=== Begin Enclosure ===
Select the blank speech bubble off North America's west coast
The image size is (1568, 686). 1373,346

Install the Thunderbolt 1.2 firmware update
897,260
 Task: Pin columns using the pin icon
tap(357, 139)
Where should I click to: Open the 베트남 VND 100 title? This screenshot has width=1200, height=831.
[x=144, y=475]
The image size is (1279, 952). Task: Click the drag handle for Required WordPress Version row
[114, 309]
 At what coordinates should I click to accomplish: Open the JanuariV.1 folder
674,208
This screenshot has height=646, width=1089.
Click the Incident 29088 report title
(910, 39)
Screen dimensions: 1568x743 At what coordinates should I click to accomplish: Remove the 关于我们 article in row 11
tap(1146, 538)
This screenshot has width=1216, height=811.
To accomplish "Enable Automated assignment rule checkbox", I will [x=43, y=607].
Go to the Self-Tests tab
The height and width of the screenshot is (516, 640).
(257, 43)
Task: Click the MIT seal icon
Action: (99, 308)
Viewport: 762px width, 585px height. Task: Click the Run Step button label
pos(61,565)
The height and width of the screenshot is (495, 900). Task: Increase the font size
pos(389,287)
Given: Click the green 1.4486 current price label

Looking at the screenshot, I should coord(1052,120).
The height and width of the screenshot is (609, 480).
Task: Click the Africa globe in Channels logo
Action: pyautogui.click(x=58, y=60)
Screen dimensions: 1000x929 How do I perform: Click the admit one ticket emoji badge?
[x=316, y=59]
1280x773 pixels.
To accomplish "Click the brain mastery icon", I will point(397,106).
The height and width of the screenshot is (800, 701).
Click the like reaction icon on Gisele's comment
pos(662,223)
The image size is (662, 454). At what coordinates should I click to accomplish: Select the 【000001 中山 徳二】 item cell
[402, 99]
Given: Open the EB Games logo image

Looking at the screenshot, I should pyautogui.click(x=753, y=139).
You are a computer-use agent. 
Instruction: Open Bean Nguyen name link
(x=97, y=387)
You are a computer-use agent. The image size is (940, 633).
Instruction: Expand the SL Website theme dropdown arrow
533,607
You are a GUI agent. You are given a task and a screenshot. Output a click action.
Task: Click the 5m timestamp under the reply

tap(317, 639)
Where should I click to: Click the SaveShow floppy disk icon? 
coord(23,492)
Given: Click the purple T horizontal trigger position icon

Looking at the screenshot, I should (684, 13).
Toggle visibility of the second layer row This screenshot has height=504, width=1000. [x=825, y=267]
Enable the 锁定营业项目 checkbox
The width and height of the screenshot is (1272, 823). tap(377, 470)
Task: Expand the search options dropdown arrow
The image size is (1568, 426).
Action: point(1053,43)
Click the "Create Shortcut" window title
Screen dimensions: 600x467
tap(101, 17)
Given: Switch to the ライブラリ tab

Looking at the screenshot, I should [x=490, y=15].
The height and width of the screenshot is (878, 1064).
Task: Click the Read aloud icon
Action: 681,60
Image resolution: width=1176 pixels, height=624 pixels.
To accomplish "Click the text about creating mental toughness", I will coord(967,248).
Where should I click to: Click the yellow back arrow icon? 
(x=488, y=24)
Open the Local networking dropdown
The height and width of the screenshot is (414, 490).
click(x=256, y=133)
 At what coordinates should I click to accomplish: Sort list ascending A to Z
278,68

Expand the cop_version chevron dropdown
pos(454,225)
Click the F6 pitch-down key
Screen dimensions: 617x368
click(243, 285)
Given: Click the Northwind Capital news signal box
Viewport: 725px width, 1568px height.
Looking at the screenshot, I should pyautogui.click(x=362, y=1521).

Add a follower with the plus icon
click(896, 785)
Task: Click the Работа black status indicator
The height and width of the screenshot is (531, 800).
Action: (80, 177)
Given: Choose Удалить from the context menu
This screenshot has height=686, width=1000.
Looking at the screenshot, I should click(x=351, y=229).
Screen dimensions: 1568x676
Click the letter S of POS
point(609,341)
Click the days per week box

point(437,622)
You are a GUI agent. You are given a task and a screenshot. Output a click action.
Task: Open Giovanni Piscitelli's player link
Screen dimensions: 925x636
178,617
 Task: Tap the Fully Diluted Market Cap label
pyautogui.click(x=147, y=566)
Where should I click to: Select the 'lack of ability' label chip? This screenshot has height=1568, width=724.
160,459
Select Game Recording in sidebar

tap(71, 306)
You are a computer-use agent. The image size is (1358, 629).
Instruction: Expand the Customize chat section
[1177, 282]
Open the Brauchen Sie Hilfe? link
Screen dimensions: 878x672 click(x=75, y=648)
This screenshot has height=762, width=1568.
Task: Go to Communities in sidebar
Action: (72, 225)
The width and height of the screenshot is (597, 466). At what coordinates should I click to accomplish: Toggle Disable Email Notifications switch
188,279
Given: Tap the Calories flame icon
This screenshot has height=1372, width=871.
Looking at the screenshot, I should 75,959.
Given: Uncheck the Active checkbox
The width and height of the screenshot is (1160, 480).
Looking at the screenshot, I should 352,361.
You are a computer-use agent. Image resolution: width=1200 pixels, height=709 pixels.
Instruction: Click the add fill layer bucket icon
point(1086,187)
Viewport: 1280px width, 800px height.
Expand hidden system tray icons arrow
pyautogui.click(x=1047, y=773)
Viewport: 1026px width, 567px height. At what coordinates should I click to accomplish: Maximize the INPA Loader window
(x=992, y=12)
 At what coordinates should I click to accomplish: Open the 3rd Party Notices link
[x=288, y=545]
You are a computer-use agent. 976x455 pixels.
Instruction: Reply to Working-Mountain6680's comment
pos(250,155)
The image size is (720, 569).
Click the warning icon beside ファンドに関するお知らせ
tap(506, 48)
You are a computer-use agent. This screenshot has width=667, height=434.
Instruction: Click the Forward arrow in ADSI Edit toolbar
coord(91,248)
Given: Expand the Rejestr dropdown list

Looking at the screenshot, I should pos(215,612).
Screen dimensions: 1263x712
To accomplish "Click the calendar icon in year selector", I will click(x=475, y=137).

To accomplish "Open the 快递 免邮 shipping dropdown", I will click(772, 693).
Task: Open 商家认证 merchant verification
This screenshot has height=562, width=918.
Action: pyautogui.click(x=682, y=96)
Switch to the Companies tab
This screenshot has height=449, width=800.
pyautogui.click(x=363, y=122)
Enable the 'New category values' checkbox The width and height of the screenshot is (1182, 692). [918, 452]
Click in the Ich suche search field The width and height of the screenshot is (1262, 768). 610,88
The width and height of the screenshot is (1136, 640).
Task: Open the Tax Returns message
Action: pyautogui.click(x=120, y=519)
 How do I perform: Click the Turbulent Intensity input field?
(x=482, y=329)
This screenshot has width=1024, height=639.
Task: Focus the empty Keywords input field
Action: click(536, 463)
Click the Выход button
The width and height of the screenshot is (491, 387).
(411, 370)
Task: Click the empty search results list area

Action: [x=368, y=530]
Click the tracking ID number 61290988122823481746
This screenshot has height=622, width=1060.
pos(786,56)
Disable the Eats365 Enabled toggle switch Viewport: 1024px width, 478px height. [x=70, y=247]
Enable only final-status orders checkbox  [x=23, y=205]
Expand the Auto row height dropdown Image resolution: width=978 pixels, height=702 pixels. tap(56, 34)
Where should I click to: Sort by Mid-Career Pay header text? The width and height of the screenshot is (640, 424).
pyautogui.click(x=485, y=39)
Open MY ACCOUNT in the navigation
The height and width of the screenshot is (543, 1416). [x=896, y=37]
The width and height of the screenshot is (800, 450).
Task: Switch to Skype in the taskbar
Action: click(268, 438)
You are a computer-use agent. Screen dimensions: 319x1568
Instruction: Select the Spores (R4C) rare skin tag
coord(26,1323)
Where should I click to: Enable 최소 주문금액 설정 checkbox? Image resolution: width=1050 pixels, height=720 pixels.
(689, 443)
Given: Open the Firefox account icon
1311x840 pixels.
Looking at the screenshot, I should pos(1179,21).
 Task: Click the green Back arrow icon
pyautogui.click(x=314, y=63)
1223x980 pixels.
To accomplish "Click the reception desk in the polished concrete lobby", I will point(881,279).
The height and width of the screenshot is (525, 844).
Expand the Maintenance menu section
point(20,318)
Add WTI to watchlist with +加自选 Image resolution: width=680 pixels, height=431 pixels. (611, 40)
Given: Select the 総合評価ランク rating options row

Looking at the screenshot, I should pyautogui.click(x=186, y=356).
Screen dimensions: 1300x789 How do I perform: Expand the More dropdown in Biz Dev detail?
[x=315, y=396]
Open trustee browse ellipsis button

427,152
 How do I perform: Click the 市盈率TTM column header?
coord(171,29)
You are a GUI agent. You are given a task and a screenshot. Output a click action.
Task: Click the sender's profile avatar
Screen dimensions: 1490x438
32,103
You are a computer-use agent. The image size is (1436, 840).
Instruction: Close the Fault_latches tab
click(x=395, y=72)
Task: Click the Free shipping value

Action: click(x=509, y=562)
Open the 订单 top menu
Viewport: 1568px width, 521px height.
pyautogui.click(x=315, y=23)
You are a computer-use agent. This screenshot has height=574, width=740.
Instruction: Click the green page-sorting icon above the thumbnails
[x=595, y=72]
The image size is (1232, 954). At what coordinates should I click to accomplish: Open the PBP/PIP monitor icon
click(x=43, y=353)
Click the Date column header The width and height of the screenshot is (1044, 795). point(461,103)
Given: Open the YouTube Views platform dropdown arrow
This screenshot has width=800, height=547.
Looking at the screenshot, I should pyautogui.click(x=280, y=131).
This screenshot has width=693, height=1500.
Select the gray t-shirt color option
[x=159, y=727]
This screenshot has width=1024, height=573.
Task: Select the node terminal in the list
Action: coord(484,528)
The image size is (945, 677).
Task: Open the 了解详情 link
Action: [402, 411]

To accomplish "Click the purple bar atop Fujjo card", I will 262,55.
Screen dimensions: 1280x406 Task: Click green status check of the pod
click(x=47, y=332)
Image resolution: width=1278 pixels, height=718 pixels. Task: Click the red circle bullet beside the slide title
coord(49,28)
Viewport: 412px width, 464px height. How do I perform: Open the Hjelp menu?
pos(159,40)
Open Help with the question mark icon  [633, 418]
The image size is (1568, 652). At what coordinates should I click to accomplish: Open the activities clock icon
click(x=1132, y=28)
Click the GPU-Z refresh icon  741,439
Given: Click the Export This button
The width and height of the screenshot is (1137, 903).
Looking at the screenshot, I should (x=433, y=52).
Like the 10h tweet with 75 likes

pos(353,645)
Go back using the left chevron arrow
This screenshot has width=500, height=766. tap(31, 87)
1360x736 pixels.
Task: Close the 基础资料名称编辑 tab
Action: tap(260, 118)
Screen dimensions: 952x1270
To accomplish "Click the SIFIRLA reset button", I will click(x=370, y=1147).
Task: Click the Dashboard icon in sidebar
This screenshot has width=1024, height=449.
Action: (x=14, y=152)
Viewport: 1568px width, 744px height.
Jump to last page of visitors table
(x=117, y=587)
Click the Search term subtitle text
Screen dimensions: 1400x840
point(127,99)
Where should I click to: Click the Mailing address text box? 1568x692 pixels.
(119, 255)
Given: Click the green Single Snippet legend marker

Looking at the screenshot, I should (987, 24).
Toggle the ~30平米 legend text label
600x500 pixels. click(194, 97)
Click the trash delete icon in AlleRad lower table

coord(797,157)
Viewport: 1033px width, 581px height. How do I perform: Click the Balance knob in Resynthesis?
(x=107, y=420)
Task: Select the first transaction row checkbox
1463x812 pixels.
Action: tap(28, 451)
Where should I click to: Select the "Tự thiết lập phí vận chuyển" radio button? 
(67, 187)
=== End Enclosure ===
= Required work =
Above are the records; repeat exactly the lines from the one holding "Open trustee browse ellipsis button" down to the one holding "Given: Open the YouTube", end lines included.

= Solution for this problem =
Open trustee browse ellipsis button

427,152
 How do I perform: Click the 市盈率TTM column header?
coord(171,29)
You are a GUI agent. You are given a task and a screenshot. Output a click action.
Task: Click the sender's profile avatar
Screen dimensions: 1490x438
32,103
You are a computer-use agent. The image size is (1436, 840).
Instruction: Close the Fault_latches tab
click(x=395, y=72)
Task: Click the Free shipping value

Action: click(x=509, y=562)
Open the 订单 top menu
Viewport: 1568px width, 521px height.
pyautogui.click(x=315, y=23)
You are a computer-use agent. This screenshot has height=574, width=740.
Instruction: Click the green page-sorting icon above the thumbnails
[x=595, y=72]
The image size is (1232, 954). At what coordinates should I click to accomplish: Open the PBP/PIP monitor icon
click(x=43, y=353)
Click the Date column header The width and height of the screenshot is (1044, 795). point(461,103)
Given: Open the YouTube Views platform dropdown arrow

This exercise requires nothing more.